# EXERCISE GOAL:
Please retype, character for character, the portion of the entries below that runs from the line containing "Thibaut Parent (84, 2531)" to the last line.

# SOURCE MATERIAL:
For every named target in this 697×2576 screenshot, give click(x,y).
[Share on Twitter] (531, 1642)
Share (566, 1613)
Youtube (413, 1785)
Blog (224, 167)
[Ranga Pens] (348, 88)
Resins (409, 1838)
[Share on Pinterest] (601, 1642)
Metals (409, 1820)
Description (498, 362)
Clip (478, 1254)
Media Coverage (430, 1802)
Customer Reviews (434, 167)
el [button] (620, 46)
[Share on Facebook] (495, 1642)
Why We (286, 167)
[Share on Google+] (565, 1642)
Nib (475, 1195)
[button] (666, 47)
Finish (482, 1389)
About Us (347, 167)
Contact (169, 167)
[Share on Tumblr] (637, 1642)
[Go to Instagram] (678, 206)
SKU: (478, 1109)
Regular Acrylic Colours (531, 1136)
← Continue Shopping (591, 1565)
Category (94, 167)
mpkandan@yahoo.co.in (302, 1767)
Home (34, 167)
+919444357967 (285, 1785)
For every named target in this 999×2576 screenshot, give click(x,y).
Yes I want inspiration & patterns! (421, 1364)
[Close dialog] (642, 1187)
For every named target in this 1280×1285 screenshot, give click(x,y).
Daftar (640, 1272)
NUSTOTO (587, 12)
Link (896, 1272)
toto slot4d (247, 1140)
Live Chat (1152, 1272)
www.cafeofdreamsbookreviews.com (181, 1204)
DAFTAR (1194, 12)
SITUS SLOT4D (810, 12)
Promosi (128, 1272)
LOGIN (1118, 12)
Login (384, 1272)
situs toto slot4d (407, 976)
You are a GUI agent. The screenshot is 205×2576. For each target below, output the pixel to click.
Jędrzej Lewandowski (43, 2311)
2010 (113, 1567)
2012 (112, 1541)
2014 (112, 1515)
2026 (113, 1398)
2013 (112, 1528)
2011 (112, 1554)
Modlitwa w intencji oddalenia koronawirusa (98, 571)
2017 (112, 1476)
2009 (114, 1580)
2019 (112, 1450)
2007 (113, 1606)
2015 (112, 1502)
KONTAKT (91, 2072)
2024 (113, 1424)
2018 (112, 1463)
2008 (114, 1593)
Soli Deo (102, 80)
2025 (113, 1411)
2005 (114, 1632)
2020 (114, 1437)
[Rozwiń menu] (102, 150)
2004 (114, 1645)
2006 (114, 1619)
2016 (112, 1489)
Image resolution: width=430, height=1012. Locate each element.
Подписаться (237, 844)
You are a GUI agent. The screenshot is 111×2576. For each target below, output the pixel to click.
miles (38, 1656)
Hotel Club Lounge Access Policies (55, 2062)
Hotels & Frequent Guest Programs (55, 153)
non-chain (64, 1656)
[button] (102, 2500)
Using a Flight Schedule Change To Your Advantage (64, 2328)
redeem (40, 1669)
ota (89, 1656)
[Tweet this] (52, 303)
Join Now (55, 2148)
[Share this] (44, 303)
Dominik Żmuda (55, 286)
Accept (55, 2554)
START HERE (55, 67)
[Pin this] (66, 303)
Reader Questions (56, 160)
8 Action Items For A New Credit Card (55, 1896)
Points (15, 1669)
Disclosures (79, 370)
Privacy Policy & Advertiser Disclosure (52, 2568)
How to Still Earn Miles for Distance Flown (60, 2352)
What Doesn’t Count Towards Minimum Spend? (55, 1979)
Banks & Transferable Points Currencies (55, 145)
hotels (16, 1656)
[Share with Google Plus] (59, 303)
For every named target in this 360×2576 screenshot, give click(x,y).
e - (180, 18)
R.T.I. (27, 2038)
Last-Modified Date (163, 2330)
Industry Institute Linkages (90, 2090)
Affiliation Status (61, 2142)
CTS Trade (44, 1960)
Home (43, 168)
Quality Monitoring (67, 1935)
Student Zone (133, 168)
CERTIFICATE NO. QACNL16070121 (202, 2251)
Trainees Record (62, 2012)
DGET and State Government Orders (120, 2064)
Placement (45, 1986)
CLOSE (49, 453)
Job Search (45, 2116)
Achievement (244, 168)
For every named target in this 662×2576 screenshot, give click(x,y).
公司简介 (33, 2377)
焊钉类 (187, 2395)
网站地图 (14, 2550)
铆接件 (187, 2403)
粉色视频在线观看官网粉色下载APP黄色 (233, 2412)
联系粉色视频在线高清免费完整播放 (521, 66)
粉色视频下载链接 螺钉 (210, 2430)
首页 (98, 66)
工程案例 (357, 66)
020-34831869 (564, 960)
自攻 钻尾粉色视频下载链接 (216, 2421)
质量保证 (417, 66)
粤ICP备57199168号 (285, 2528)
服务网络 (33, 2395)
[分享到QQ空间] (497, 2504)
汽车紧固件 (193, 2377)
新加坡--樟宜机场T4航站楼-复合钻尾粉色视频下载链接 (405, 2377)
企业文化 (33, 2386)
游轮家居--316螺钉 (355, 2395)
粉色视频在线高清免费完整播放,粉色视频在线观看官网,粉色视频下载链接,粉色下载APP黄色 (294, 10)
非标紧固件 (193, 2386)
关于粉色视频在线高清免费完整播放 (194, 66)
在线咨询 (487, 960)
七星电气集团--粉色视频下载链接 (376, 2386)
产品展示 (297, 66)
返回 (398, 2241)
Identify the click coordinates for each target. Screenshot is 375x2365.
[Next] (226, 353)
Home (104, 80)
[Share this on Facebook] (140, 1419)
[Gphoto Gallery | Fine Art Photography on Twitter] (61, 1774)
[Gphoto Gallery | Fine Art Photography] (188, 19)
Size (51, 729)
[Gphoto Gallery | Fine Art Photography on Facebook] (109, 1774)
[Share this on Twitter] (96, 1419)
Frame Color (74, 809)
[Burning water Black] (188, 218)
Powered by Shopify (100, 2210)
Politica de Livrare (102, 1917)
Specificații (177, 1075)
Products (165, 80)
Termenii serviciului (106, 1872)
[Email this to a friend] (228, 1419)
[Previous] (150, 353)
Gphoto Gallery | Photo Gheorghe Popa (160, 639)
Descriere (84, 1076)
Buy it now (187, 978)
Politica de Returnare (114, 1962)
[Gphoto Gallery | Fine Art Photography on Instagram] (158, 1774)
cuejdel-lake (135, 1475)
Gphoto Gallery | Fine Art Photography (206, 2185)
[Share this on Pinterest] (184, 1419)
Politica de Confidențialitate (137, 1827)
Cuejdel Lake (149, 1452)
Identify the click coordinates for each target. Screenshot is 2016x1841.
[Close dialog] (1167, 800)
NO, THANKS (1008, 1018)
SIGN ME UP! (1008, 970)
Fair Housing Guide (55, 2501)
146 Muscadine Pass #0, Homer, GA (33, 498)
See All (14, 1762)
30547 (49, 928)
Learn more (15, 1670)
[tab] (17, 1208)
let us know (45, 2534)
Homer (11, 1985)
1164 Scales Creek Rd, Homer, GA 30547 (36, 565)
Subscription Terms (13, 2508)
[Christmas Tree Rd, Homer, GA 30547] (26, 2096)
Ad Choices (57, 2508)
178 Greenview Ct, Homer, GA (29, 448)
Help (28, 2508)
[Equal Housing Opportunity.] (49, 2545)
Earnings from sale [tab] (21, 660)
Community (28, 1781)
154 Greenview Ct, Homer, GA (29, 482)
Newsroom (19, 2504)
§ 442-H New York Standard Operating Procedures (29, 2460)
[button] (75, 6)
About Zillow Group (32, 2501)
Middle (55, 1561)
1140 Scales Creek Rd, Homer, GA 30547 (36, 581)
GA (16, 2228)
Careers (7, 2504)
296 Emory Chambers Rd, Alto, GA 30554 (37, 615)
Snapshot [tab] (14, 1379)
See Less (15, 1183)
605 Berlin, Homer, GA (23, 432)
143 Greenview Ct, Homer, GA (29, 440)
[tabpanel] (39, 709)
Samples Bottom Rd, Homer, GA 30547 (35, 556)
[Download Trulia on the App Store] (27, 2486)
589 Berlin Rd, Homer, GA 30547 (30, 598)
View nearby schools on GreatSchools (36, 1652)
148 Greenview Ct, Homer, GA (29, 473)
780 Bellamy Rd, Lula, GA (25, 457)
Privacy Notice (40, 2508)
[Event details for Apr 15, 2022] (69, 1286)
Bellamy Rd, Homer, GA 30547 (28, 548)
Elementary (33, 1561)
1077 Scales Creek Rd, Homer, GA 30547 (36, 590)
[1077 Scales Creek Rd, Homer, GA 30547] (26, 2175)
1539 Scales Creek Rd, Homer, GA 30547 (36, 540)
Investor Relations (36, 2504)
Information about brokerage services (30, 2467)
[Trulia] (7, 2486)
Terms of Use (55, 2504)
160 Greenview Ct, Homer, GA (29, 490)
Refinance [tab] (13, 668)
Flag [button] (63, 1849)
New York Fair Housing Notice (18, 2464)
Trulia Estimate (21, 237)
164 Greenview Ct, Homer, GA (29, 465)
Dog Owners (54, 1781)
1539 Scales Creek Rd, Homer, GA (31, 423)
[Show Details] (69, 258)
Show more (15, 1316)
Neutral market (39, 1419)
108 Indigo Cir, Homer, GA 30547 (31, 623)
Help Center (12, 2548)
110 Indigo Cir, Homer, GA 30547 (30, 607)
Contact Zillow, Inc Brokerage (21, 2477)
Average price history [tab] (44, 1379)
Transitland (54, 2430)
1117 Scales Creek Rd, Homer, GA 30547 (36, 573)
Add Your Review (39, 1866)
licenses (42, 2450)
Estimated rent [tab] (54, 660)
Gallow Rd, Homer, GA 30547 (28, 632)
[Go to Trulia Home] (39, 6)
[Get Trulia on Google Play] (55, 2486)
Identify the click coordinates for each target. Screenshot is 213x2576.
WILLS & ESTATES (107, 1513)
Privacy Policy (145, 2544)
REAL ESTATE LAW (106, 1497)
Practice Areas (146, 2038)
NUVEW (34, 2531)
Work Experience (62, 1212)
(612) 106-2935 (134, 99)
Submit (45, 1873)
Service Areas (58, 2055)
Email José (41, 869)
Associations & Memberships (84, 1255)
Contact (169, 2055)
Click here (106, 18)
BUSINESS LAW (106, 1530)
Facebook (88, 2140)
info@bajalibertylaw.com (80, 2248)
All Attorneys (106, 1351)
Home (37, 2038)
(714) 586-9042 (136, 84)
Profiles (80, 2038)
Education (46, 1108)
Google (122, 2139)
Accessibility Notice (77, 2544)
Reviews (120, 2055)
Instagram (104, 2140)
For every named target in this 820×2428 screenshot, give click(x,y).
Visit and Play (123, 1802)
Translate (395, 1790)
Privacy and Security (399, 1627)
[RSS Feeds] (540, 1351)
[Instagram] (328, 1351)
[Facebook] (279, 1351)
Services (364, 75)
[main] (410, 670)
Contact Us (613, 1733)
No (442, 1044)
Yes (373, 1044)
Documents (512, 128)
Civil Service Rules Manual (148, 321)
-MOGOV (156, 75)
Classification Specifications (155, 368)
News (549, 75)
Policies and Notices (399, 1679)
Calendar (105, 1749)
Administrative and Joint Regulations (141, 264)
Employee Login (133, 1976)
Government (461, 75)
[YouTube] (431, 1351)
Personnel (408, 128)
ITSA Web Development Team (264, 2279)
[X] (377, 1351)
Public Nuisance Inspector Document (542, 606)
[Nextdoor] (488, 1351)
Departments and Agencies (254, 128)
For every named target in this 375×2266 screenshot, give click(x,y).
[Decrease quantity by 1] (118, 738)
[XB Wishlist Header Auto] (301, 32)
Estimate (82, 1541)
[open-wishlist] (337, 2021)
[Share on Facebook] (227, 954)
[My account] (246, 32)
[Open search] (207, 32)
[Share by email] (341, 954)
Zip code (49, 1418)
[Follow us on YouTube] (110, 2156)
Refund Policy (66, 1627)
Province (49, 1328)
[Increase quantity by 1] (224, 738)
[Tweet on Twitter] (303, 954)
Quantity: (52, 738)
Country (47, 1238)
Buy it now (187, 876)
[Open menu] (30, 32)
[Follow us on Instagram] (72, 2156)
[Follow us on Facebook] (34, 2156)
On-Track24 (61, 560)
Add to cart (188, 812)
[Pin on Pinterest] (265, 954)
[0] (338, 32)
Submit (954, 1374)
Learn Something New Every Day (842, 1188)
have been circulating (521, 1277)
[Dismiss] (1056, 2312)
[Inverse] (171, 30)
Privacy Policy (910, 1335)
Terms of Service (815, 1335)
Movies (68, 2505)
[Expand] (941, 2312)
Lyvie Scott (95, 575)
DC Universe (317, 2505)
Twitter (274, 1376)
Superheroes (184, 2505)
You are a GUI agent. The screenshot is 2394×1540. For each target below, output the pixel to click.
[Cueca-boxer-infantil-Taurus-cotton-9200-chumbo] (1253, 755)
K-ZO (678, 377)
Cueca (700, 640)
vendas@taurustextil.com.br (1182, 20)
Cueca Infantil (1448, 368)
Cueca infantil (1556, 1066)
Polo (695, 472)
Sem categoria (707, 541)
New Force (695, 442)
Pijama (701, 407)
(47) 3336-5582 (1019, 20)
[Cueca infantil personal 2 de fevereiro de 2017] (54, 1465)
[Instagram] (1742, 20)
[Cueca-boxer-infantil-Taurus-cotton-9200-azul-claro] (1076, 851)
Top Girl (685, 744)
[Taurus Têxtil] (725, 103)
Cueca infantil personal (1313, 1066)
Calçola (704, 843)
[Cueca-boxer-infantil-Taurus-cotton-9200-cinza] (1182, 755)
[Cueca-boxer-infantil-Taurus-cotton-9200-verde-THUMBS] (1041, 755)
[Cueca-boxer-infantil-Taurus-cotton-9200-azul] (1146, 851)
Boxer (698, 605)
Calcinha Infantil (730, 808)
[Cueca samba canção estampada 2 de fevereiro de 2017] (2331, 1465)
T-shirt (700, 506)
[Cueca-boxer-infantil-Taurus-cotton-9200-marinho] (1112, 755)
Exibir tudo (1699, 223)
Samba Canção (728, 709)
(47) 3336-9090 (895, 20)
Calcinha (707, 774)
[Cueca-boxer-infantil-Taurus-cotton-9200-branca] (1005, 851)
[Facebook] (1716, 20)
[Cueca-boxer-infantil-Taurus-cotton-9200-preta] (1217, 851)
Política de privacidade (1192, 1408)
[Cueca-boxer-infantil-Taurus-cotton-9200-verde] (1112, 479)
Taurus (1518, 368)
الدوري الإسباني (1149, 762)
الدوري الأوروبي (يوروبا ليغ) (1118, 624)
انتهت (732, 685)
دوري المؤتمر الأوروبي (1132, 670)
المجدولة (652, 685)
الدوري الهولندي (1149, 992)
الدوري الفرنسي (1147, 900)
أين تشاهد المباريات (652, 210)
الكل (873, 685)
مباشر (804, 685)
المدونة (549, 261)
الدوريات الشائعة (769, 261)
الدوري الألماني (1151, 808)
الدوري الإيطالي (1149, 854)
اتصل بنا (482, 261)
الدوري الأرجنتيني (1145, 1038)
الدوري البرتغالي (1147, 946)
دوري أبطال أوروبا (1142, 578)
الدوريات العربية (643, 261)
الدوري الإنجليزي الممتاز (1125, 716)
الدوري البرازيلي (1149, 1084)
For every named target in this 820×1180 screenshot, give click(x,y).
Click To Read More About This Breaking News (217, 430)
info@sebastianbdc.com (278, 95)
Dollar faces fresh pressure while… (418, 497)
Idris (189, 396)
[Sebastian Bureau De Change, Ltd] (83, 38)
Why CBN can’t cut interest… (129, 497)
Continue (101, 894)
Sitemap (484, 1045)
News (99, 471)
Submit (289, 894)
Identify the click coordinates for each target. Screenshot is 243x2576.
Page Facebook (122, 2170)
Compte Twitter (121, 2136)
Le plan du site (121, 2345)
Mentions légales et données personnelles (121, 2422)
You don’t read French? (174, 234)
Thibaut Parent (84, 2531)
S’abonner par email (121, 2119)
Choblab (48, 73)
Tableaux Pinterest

# RESPONSE BELOW:
Thibaut Parent (84, 2531)
S’abonner par email (121, 2119)
Choblab (48, 73)
Tableaux Pinterest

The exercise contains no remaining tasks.